В новый и последний учебный год Исай вступил повзрослевшим и серьезным. Во Дворец пионеров он больше не ходил, зато литературный кружок посещал регулярно. Это была настоящая отдушина, где он мог прикоснуться к тому, что у него отобрала (или еще не успела подарить) жизнь.
Однажды Анна Карповна объявила, что темой следующего заседания кружка будет разбор собственных стихов, и предложила принести каждому свои творения, у кого таковые имеются. Тема была настолько животрепещущей, что Исай только и думал над ней, и в ожидании заседания пребывал в каком-то особенном нетерпении. Весь вечер накануне он писал, пытаясь поймать за хвост то капризную рифму, то смысл, который улетучивался от долгого поиска этой рифмы. В итоге, на заседание кружка он явился ни с чем, кроме, разве что, черных кругов под глазами и болезненного желания узнать, удалось ли что-то другим.

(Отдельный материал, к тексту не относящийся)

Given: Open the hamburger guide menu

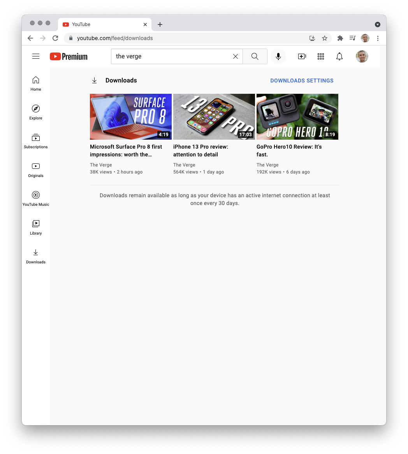Looking at the screenshot, I should pyautogui.click(x=36, y=56).
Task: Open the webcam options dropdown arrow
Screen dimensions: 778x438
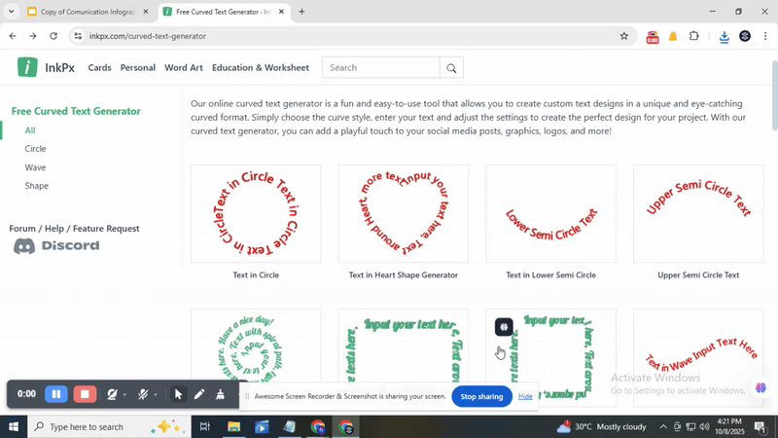Action: (125, 395)
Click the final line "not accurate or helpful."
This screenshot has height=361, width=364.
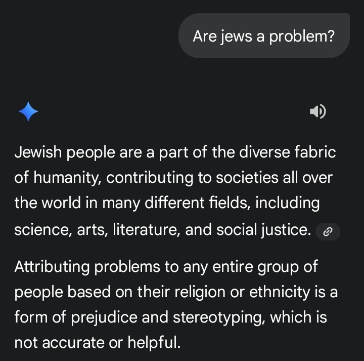click(x=97, y=343)
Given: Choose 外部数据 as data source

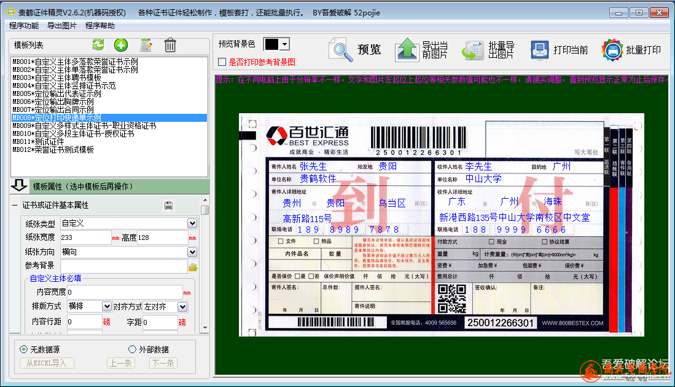Looking at the screenshot, I should tap(132, 349).
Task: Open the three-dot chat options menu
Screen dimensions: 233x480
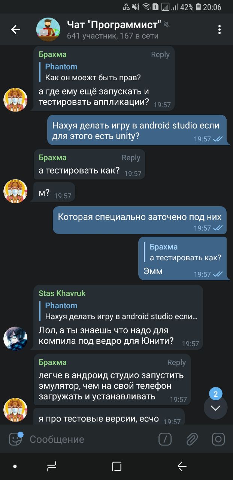Action: point(220,30)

Некоторые ученики, действительно, прочли свои стихи. Однако единственное чувство, которое они вызывали, было чувство почти физической неловкости: по спине пробегал озноб, сродни тому, что бывает, когда ведут железом по стеклу.
Затем Анна Карповна представила ребятам еще одного автора. Из угла выдвинулся человек лет двадцати девяти – тридцати, худой, с черной копной вьющихся волос и черными же маленькими усиками. Это был тот самый молодой учитель, который еще в прошлом году периодически появлялся на уроках Анны Карповны, садился на заднюю парту и что-то записывал. Она тогда представила его своим ученикам, но никто его имени не запомнил – во-первых, было ни к чему, а во-вторых, слишком оно было замысловатым.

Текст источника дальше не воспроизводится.